Schrieb nicht Mark Twain einmal die Zeilen: »Entschuldige meinen langen Brief, für einen kurzen hatte ich keine Zeit«? Recht hatte er. Das Schreiben kurzer Texte dauert wesentlich länger, da man sich auf das Wesentliche konzentrieren muss. Am Ende hat man vielleicht fünf Stunden an einer Rezension gearbeitet, die dem Rezensenten nicht mal 25 Euro bringt.
Das bringt uns zur großen Schlussfolgerung: Oft lesen die Damen und Herren Rezensenten das Buch nicht einmal, sondern schreiben lieblos den Pressetext ab und fügen höchstens einen Einwortsatz wie »lesenswert« oder »langweilig« hinzu. Am Schlimmsten sind jedoch jene Banausen, die Bücher und Filme nach einem Punktesystem bewerten, bei dem die letzte Ben-Stiller-Klamotte die gleiche Punktzahl erreicht wie »Citizen Kane«. Oder jene Kritiken, die von amazon-Kunden verfasst werden. Fast immer handelt es sich um ellenlange Inhaltsangaben, gefolgt von einem kurzem, höchst unoriginellen Fazit. Da der deutsche Durchschnittsleser laut Statistik um die 50 ist, muss das wohl mit dem Klimakterium zu tun haben.
Nur Filmrezensenten sind schlimmer.
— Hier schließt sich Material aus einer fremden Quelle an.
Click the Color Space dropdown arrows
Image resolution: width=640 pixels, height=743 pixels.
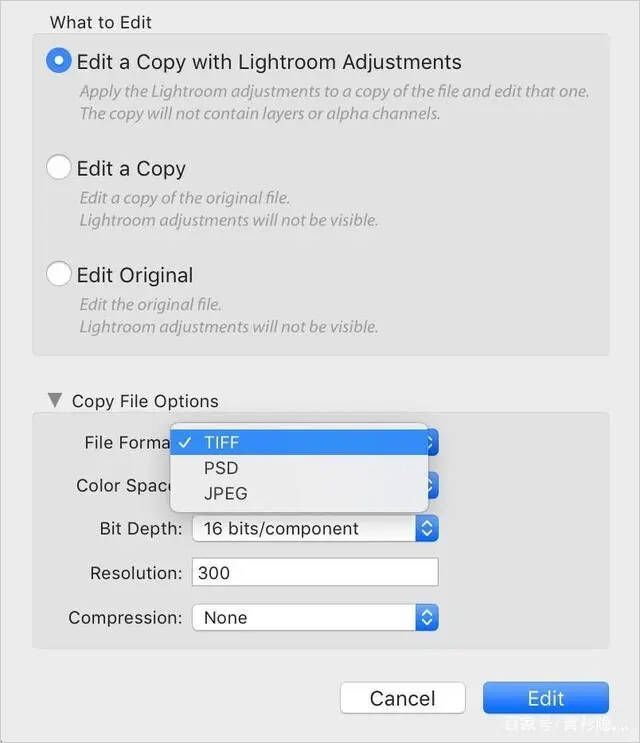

Vielleicht weil selbst die größten Dösbacken meinen, Experten zu sein, nur weil sie sich jeden Abend von der Glotze berieseln lassen. Ganz oft bekommen solche Schreiber aber noch nicht mal die Inhaltsangabe gebacken. So gesehen bei »Blue Jasmine« von Woody Allen, bei dem der Rezensent einer renommierten Tageszeitung glatt die Pointe des Films verdrehte. Alzheimer, alkoholbedingte Gedächtnislücken oder schlichte Inkompetenz? fragt sich da der verdutzte Leser.
Wer eine gute Rezension lesen will, muss auch in Zeiten des Internets verdammt lange suchen. Selbst im englischen und französischen Raum sind intelligent geschriebene Rezensionen rar. Viele von uns wollen das jedoch gar nicht. Wer lässt sich schon gerne von einem wildfremden Menschen sagen, dass der eigene Geschmack unter Umständen jenseits von gut beheimatet ist? Wohl kaum jemand. Für diese Menschen sind Kritiken sowieso überflüssig. Und vielleicht sind sie das tatsächlich. Denn was kümmert es den Hund, wenn ihn der Mond anbellt?